Wednesday 26 June 2013

Mud and mayhem at the Green Man Festival

If it's Summer in England, it's festival season. And everyone has to experience a festival at least once in their life. It's the unwritten rule. 
The trendy festival scene started with Glastonbury. But now there are so many festivals, it's hard to go anywhere in June, July or August without passing marquees being set up in muddy fields and signs featuring the names of bands  you have never heard of in big red letters.
So a few years ago, in order to cross it off our " things to do before we die," list, my family ( us and my brother and sister and their families ) decided it was time. So we  bought tickets  for the Greenman festival in Wales. We chose the Greenman partly because  we had actually heard of some of the bands, partly because it's very family friendly, but mostly because it's very close to where my brother lives so if the weather was too bad and the toilets too disgusting, we had an escape route.

The Greenman Festival takes place in the grounds of a beautiful house, nestled in the foothills of gentle mountains. On the rare occassions that the Welsh sun shines, it is breathtakingly beautiful. We We arrived on Friday night as the first twang of live music vibrated through the peaceful Summer evening. The hardier festival- goers had already been there for days, colourful tents and painted camper vans crowded together, like a holiday refugee camp.

 We inspected the compostible toilets, which on Friday evening, still weren't too bad and  leaving our van in the hope that we would be able to find it again, we wandered through the happy crowds to try and find the rest of our family. Children with painted faces, wearing nothing but flowery wellies, weaved in and out of tents while their (mostly) long haired parents, also wearing flowery wellies,  hammered in pegs, laid out bedding and set up chairs and tables.  Teenagers in cut off jeans tried to catch the eye of other teenagers in cut-off jeans and smells of barbecue and curries and compost drifted over from the stages where the bands were already playing. And the evening was warm, the food we  ate together at " base camp," delicious, the cousins delighted to see each other and the first multi-talented band we heard that night:  Bellowhead, were amazing.
______________________________
**Tasks:**
A) Set down the passage of the Green Man Festival post that opens with the words containing "So a few years" and closes with "an escape route.", copying it word for word.
B) According to the Green Man Festival post, why did the writer's family pick the Greenman festival in Wales?
______________________________
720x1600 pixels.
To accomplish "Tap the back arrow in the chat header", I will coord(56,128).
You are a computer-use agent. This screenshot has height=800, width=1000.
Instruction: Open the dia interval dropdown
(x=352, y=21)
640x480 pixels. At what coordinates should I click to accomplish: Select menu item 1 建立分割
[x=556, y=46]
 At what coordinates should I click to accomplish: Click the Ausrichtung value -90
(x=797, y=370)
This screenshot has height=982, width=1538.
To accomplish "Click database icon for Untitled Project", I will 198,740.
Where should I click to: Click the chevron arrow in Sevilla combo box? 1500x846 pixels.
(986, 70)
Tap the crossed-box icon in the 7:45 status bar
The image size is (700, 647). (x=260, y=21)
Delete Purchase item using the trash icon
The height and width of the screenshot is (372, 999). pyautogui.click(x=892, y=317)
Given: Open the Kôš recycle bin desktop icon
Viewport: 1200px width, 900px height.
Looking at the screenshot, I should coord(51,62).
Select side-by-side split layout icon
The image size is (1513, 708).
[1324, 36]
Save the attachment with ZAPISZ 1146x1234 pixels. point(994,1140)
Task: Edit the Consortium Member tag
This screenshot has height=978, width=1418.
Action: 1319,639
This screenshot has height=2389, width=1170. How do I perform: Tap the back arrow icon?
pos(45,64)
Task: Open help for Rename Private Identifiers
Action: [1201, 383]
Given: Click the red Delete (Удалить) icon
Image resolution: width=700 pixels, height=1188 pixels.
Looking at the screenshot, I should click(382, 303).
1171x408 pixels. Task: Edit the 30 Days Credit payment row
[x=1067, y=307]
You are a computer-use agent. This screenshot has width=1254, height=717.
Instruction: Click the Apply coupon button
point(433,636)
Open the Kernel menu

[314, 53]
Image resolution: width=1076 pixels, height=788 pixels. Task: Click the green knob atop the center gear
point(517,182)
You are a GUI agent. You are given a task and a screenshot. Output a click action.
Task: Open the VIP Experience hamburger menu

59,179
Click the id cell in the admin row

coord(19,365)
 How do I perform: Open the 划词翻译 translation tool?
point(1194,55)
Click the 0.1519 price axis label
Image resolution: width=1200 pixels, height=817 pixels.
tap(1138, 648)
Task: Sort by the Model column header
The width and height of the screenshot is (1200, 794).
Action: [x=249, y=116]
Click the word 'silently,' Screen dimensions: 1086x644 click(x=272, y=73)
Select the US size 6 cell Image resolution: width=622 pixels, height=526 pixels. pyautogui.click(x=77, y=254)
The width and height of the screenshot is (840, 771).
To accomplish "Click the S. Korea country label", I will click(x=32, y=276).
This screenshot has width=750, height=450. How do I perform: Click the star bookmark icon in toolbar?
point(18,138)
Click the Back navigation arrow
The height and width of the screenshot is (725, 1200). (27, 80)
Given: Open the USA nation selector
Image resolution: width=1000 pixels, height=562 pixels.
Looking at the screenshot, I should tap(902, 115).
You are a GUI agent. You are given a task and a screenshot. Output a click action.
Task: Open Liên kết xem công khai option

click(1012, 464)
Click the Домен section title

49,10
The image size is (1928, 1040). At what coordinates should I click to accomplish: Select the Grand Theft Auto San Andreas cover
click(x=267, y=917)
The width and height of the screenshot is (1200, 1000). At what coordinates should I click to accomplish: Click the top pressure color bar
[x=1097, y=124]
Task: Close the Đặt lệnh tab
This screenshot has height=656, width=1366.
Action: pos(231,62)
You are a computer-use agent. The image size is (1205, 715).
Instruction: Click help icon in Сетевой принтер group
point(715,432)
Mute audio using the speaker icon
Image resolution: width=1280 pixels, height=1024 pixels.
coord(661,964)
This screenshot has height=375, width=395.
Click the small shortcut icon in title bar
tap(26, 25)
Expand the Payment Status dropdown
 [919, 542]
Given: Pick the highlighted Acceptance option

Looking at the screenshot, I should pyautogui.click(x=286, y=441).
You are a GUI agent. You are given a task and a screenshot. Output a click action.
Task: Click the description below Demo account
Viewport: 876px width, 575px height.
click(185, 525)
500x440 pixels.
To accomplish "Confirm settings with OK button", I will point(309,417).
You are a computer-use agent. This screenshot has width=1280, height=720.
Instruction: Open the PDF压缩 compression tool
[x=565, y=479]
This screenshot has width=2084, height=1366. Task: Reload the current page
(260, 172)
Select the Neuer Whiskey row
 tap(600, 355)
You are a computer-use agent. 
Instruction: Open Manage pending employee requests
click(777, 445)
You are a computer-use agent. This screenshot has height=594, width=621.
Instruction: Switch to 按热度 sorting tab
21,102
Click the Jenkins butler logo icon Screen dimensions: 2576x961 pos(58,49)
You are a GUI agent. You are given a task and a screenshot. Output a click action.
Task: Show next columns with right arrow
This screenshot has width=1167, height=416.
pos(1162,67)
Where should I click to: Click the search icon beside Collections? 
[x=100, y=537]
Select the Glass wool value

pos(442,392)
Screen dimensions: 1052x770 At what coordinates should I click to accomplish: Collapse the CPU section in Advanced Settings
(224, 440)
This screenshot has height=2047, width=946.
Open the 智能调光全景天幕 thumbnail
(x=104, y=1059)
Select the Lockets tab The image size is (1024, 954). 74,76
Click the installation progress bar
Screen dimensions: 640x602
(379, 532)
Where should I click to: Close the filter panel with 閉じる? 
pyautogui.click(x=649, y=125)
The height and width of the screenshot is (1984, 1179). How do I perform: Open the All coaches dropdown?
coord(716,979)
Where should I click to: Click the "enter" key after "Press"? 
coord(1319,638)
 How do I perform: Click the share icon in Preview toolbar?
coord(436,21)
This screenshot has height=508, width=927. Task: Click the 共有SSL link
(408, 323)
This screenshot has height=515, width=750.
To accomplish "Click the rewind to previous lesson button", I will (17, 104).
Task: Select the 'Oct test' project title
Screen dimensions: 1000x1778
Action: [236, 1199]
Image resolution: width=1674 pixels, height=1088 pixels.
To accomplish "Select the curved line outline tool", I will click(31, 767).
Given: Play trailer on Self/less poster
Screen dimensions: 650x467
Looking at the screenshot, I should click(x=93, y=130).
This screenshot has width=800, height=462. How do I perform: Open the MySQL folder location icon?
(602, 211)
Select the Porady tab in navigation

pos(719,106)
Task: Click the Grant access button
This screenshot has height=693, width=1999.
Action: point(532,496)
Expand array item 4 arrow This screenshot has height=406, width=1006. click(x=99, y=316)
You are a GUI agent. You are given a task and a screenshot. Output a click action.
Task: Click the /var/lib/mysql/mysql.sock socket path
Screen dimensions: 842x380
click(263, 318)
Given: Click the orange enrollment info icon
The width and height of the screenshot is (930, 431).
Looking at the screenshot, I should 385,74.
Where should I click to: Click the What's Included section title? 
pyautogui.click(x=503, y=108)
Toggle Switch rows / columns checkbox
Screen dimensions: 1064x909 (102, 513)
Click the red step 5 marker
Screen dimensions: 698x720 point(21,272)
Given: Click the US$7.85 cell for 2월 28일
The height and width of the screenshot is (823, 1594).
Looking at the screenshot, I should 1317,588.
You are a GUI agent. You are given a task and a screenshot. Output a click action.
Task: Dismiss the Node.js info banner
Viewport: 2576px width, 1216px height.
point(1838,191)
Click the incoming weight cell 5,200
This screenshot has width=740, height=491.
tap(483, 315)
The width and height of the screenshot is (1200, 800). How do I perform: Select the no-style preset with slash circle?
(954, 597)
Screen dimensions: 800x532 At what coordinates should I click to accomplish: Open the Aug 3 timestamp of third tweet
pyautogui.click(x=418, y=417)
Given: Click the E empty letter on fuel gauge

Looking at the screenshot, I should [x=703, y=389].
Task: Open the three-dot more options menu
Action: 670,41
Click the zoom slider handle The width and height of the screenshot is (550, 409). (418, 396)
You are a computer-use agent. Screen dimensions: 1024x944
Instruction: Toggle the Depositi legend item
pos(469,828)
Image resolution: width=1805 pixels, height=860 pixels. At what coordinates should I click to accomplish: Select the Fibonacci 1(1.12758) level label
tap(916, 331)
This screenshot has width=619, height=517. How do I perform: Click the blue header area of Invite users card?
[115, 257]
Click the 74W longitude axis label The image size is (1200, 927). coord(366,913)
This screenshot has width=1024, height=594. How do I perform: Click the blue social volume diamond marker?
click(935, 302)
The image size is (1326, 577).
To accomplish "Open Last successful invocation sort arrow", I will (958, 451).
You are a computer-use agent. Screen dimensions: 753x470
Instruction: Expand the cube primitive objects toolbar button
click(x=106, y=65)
______________________________
**Per-task answers:**
A)
So a few years ago, in order to cross it off our " things to do before we die," list, my family ( us and my brother and sister and their families ) decided it was time. So we  bought tickets  for the Greenman festival in Wales. We chose the Greenman partly because  we had actually heard of some of the bands, partly because it's very family friendly, but mostly because it's very close to where my brother lives so if the weather was too bad and the toilets too disgusting, we had an escape route.

B) They had heard of some of the bands, and the festival is very family friendly. The main reason was that it is very close to where the writer's brother lives, which gave them an escape route if the weather was too bad or the toilets too disgusting.